Romans 2:4 "Or do you think lightly of the riches of His kindness and tolerance and patience, not knowing that the kindness of God leads you to repentance?

It isn't until this demonstration of His goodness that He begins to warn, through His messengers, about judgement to come due to their lack of faith and obedience, (many examples found throughout the books of the prophets)

Finally He uses prophetic acts, also performed by His prophets. I believe God chooses this method in part due to the fact that human beings are visual creatures. It is not necessarily because we may listen better to this form of speaking, but simply so that we will not forget after judgement occurs that God did in fact try to warn us. He wants mankind to know and remember that even in judgement He is good and does not want men to perish. (Eze 4:4; Eze 5:12; Isa 20:3)

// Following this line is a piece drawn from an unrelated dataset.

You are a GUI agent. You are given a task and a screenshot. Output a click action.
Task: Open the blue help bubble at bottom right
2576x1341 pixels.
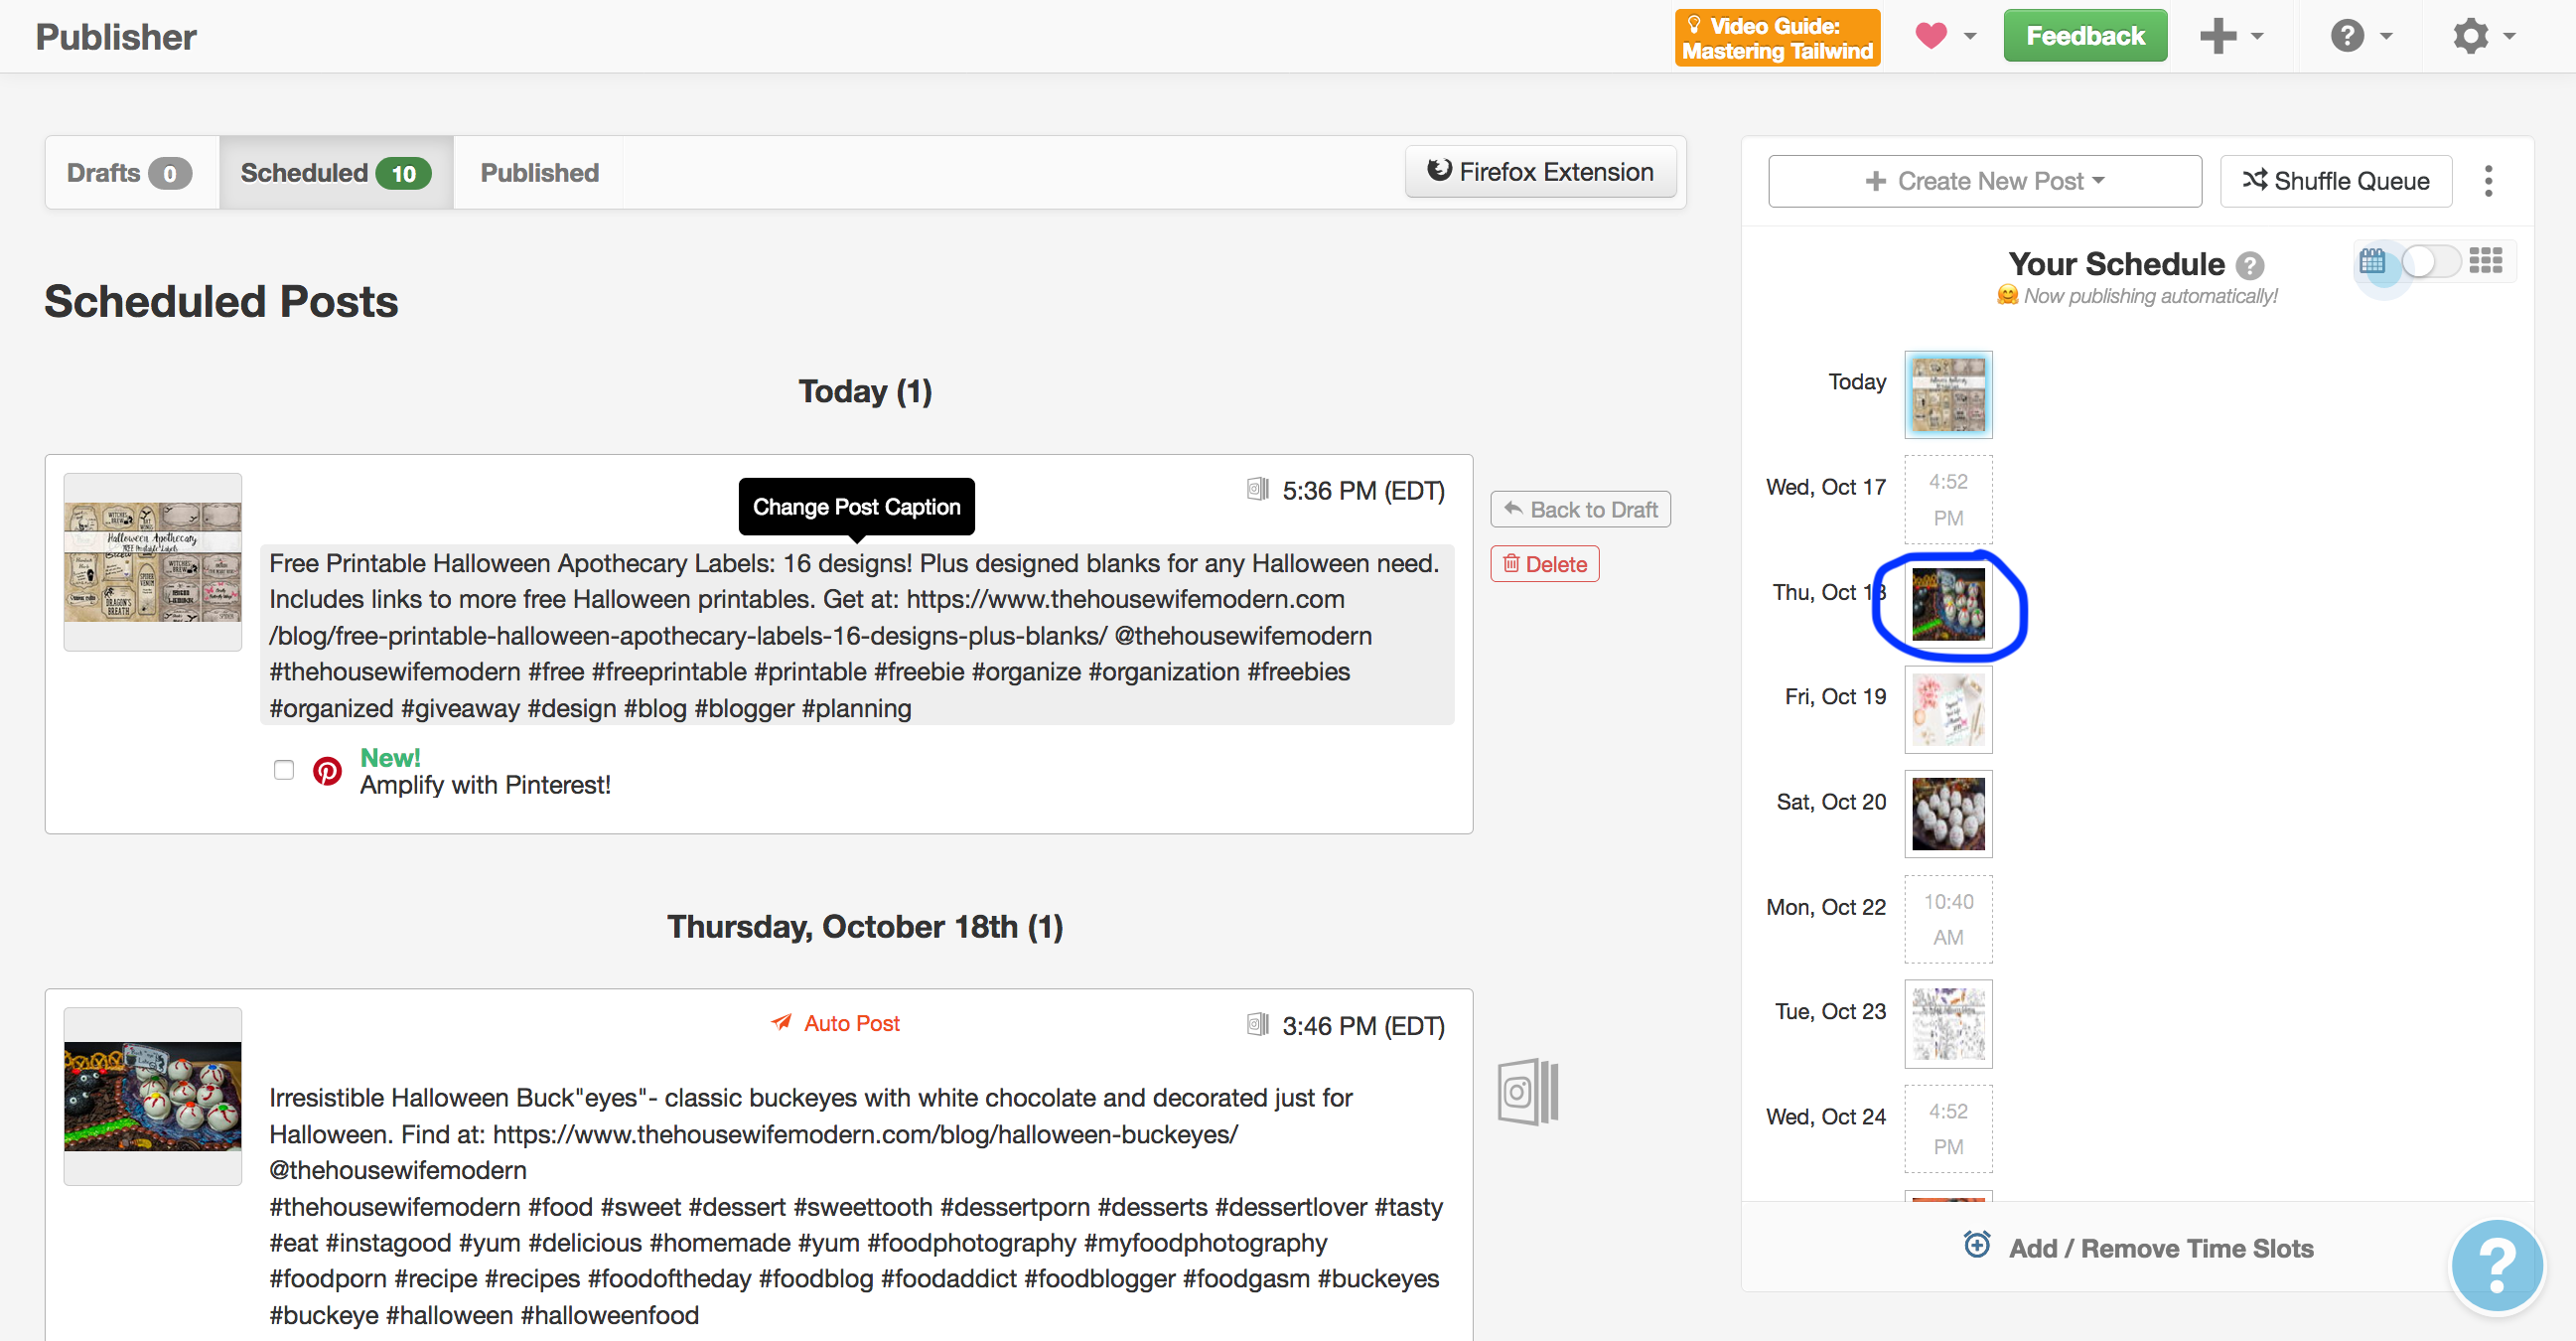[x=2496, y=1265]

You can see this pattern in the commands Jesus gives to the disciples, but not necessarily in the same order I mentioned previously.

  1. Demonstration of The Goodness of God:

Mat 10:8 "Heal the sick, raise the dead, cure those with leprosy, and cast out demons. Give as freely as you have received!

Mat 10:12-13 "When you enter the home, give it your blessing. If it turns out to be a worthy home, let your blessing stand..."

  1. Repentance:

Mat 10:7 "Go and announce to them that the Kingdom of Heaven is near.

  1. Prophetic Acts of warning:

Mat 10:13-14 "...if it is not, take back the blessing. If any household or town refuses to welcome you or listen to your message, shake its dust from your feet as you leave."

The judgement warned about in the next verse is a result of the rejection of the goodness of God demonstrated through signs and wonders and a lack of faith in the message preached by the disciples. The prophetic act is meant to come to the minds of those who saw it. If they are still alive, they will give God glory for His goodness and possibly still repent.

Matthew 10:15 I tell you the truth, the wicked cities of Sodom and Gomorrah will be better off than such a town on the judgment day.